Sensitiveness children grows up as kind person

Management Funda By N. Raghuraman

On Monday morning I was depressed. I lost one lemon, three “loukis”, nine brinjals, 23 tomatoes and around 40 chillies. You may be thinking what has happened to me that am counting lost vegetables. That is because they were not vegetables in the fridge but were living vegetables on the plants. I used to meet them everyday from the time they flower until they become a full grown vegetable. When you see something that evolves on a daily basis, your relation with them becomes different.

On this Sunday when I was immersed in the two very interesting IPL matches that turned into super and double super overs until midnight, it poured very heavily and these small plants could not hold their babies (read vegetables). On Monday when I went to our garden, I literally saw them mourning with dead flowers and baby veggies (read bodies) scattered around. I spoke to them for a while. I don’t know if they felt better or not, but I felt better speaking to the grieving parents.

As I sat down to do this column, my mind ruminate various pictures of farmers sitting before land and cursing their luck or praying to the god by looking at the sky for a good rain. For the first time in my life, I could feel one hundredth of the pain that our farmers go through year after year when nature is unkind to them. For almost an hour I was sitting idle doing nothing. Understanding my mood both my pet dogs—Chikoo and Chini— climbed up the table, and started looking at me for the entire time period. They knew it’s their job to make me normal. One started licking my hand, another started scratching me asking me to pet its back. They knew by doing that I will be back to normal. Since I have grown up with animals all my life, I can easily understand their intentions, body language etc. I have always enhanced my knowledge about animals by reading books too.
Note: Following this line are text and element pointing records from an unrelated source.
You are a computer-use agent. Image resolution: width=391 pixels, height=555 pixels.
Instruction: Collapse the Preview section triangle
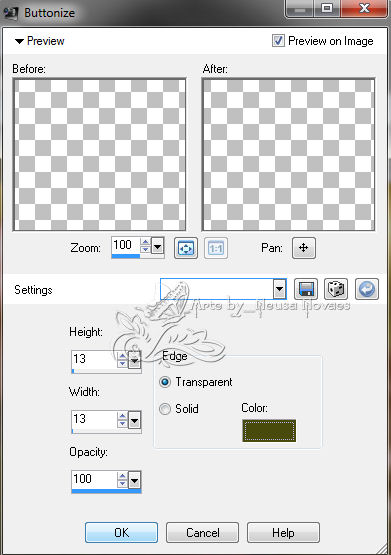(19, 41)
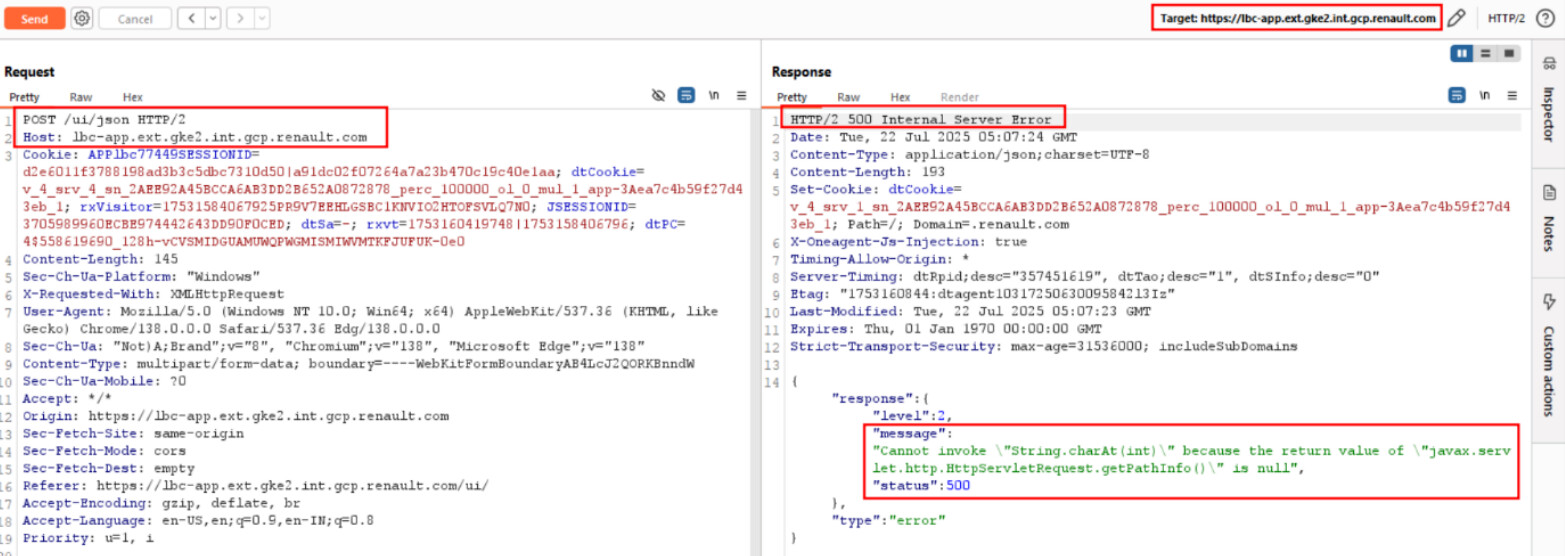The height and width of the screenshot is (556, 1565).
Task: Switch Request view to Raw tab
Action: pos(81,97)
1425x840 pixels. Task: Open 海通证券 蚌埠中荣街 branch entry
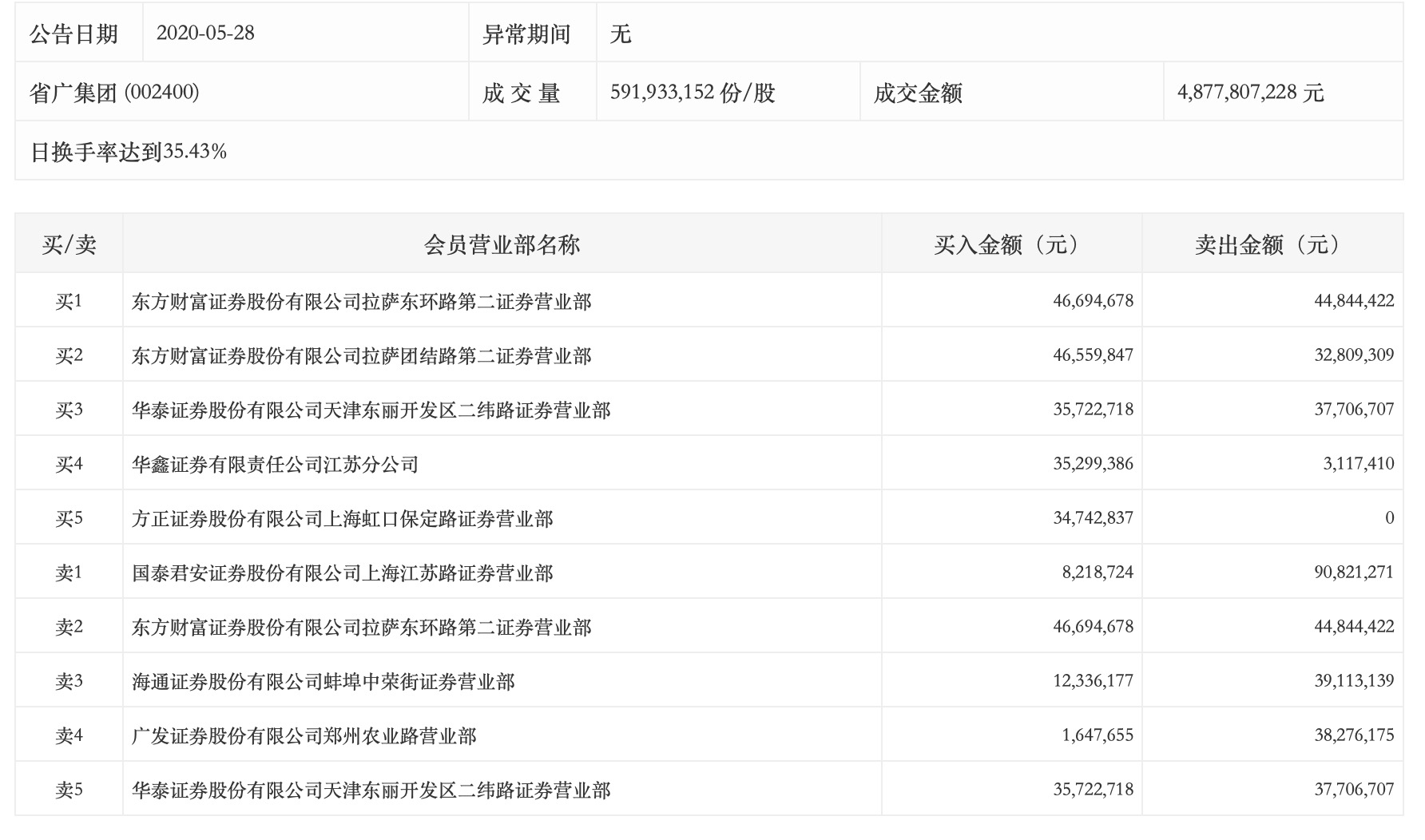323,681
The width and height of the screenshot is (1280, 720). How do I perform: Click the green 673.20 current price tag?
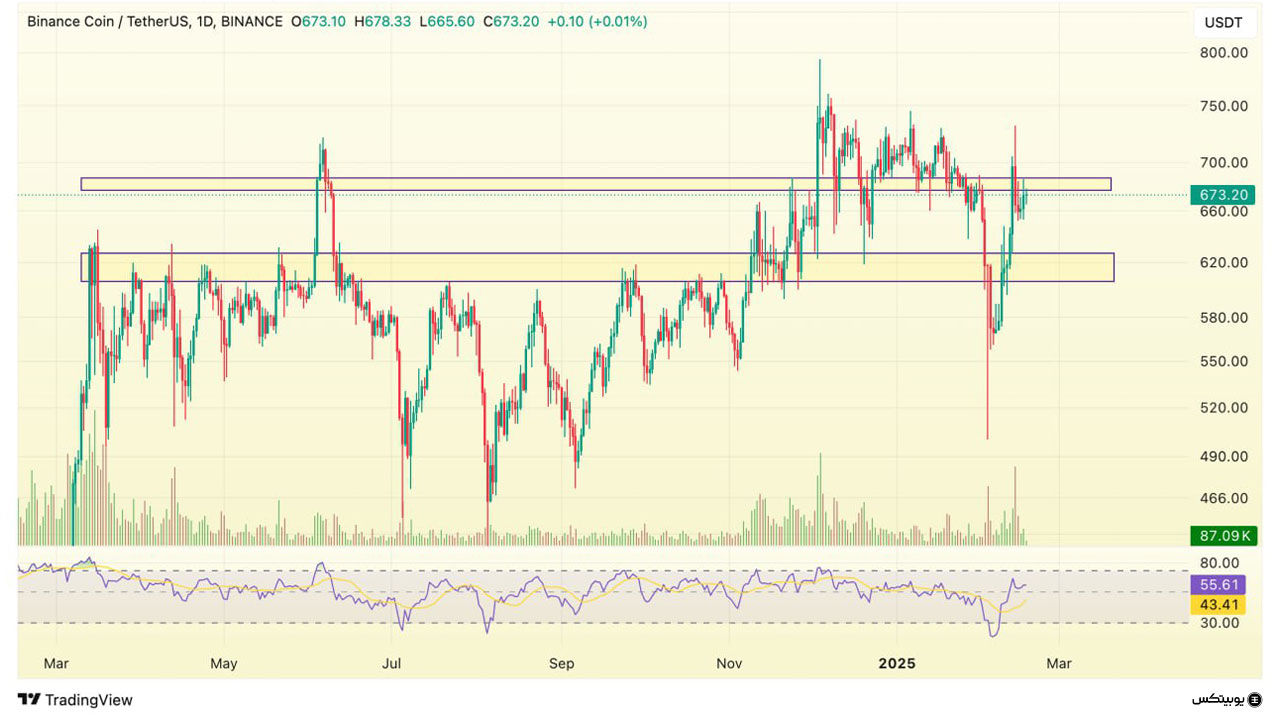(1223, 195)
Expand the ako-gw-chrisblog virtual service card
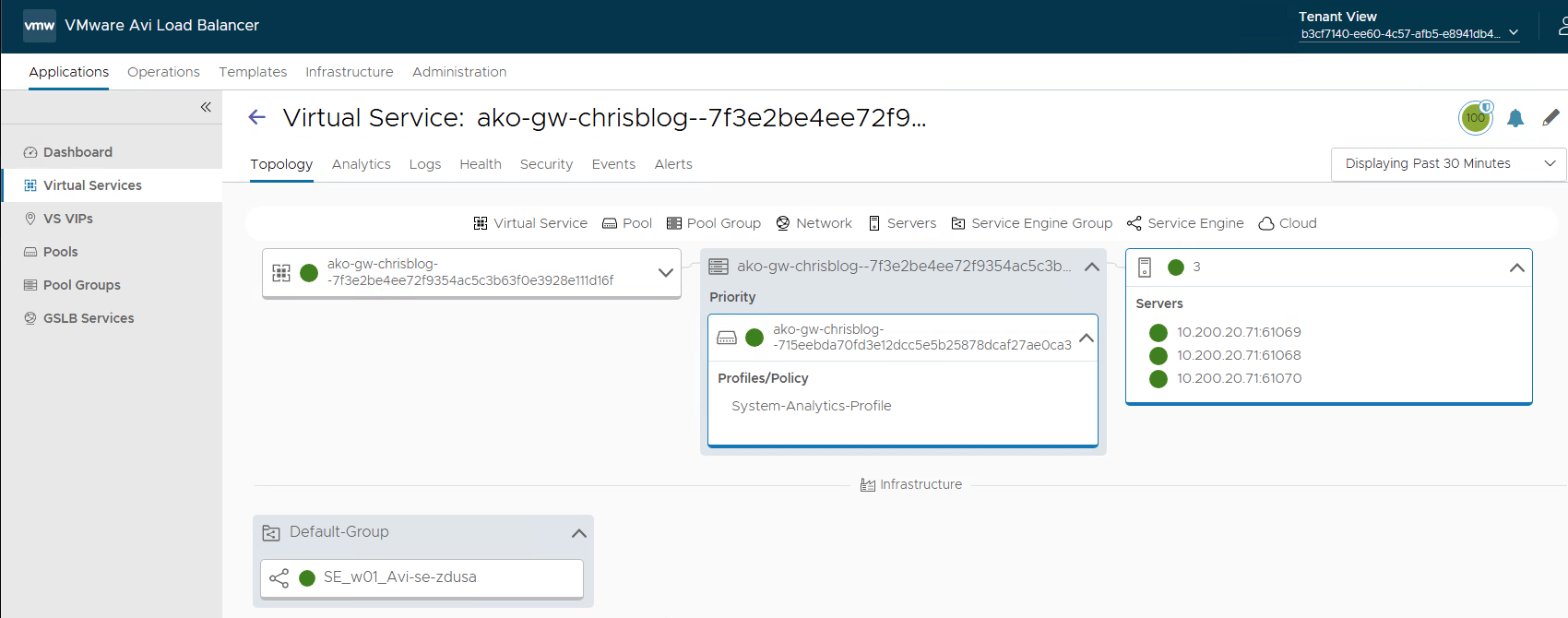1568x618 pixels. [665, 273]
One such book I recently read was“The zoo in my backyard” by Usha Rajagopalan. As a young girl she spent her childhood in a large ancestral home at Kerala’s capital, Thiruvananthapuram, amidst rich flora and fauna. Her father, who was in the Indian Forest Service, used to bring home many abandoned and injured baby animals which she nurtured with his help before taking them to the zoo in the same city. Thus her childhood was amidst hundreds of such baby cubs, plants and trees. Her book has a host of quirky characters in her household, all going by their nicknames just as they were addressed to in real life.

The book chronicles those experiences in a fun reading manner in which she refers about a monkey named Kesavan, who used to pull out wires from their fuse box, leading to parts of their house plunging into darkness. Her father apparently would go with a torch to fix it later. Maybe the monkey wanted them to sleep earlier. That is the sensitiveness of every animal around us. They always wanted every living being, including humans, to remain happy and they will go to any extent to comfort them. Believe me, life gets enriched when you understand God’s other creations.

Funda is that when you make children grow up in an environment like Usha Rajagopalan grew up, they not only become sensitive but they grow up as a kind person making this world even more beautiful.